=== What the exercise asks ===
Rewrite the lines of the records below as a numbered list, skipping any blank lines and leaving out the pictures.

* START The records *

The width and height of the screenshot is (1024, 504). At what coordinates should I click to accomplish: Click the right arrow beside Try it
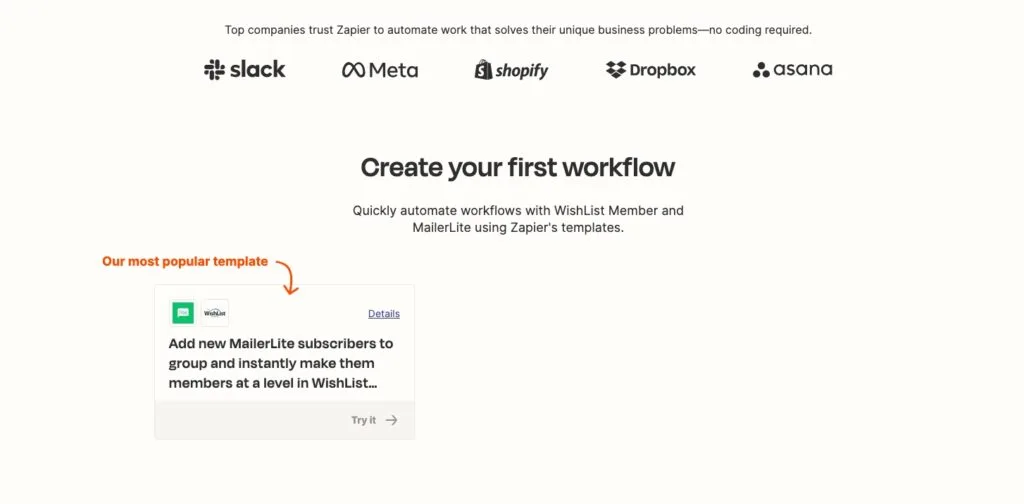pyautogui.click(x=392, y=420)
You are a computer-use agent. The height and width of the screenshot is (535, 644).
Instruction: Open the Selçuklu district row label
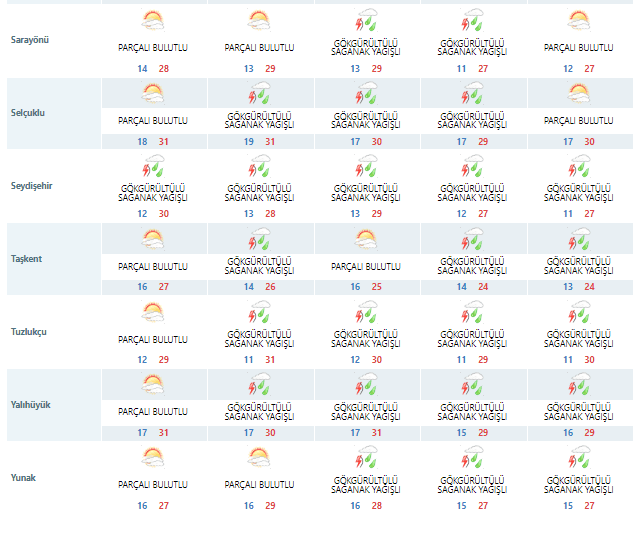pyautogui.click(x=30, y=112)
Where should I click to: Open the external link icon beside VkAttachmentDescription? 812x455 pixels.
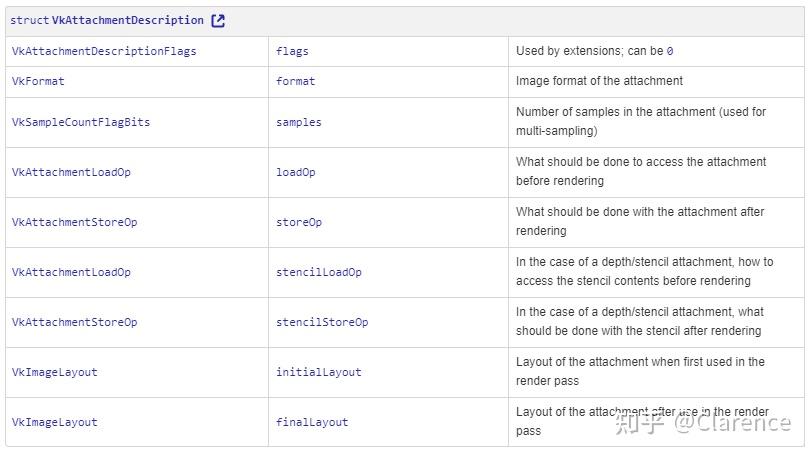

* END The records *

=== Problem solution ===
1. The width and height of the screenshot is (1024, 504). At what coordinates should I click to accomplish: Click the right arrow beside Try it
2. pyautogui.click(x=392, y=420)
3. You are a computer-use agent. The height and width of the screenshot is (535, 644).
4. Instruction: Open the Selçuklu district row label
5. pyautogui.click(x=30, y=112)
6. Where should I click to: Open the external link icon beside VkAttachmentDescription? 812x455 pixels.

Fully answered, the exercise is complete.